Юноша поднял глаза и увидел высокого, слегка полноватого человека, с крупным породистым лицом и пышными усами. Он был одет в пальто, отороченное переливающимся мехом какого-то животного, тёмно-синий костюм и начищенные до блеска сапоги. В табачного цвета глазах незнакомца плясали весёлые искорки, а сам он настолько отличался от всех ранее им виденных людей, что поначалу Рэм даже немного растерялся.

– Вы, что ли, учить будете, – из-за этого не очень вежливо спросил он и, немного подумав, добавил: – Уважаемый гражданин?

– А ты дерзок, вьюнош! – весело хохотнул незнакомец, разглядывая Рэма как какое-то нежданное диво. – Но это и хорошо. Трусливых акробатов не бывает, а ты, поверь моему опыту, можешь стать очень даже неплохим.

– Кто вы? – после его слов, а главное тона, которым они были сказаны, по всему телу юноши пробежала холодная волна, а на руках высыпали мурашки. Он неожиданно понял, что этот человек не шутит и прямо сейчас открывается дверь, за которой Рэма ждало что-то новое, манящее в дальние дали…

Цирк простоял в городке ещё неделю, а затем свернул шатры, погрузился в разноцветные фургоны и отправился дальше странствовать по обширным землям благословенной Дримии. Вместе с ними ушёл и юный бунтарь, научившийся скрывать свои мысли, но так и не смирившийся с тем, что он видел вокруг. Отец, который пережидал дома начавшиеся осенние шторма, ничего не сказал, лишь коротко обнял и подарил складной морской нож с широким лезвием и рукоятью из кости какой-то рыбы. Он верил в Судьбу и считал, что раз она так распорядилась, то противиться не имеет смысла. Мама долго плакала, но затем отпустила. Она понимала, что шанс выжить у сына есть только в обществе таких же неприкаянных душ, какой обладал и он сам.
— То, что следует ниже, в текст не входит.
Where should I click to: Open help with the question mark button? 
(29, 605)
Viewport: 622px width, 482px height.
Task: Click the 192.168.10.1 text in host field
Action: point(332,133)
Разрешение в городском Храме судьбы дали охотно – там явно решили, что местной общине будет лучше без притихшего, возможно лишь временно, недавнего возмутителя общего спокойствия.

– Не кручинься, вьюнош, – сказал Борис притихшему Рэму, когда крыши домов его родного городка скрылись за холмами. – В твоей жизни будет ещё много встреч и расставаний, и тебе нужно научиться прощаться так, чтобы в душе оставались светлые воспоминания о местах и людях, а не горечь от их потери. Иначе прошлое затянет тебя в свои серые сети, оставив после себя лишь пустоту в душе и слабость в руках, – он замолчал, посмотрел на серое осеннее небо и продолжил: – Пусть сейчас тебе так и не кажется, но в этом мире, несмотря на все его недостатки, есть много хорошего, и вскоре ты сам в этом убедишься.

– Я просто не знаю, что будет дальше, – тихо ответил юный акробат, провожая взглядом растворяющиеся в пелене моросящего дождя родные места. Они сидели на облучке фургона, спрятавшись от льющейся с неба влаги под небольшим навесом.

– Ты же правильный гражданин и веришь в Судьбу? – неожиданно серьёзно спросил Борис, но его табачные глаза почему-то улыбались. Рэм кивнул. – Вот и доверься ей.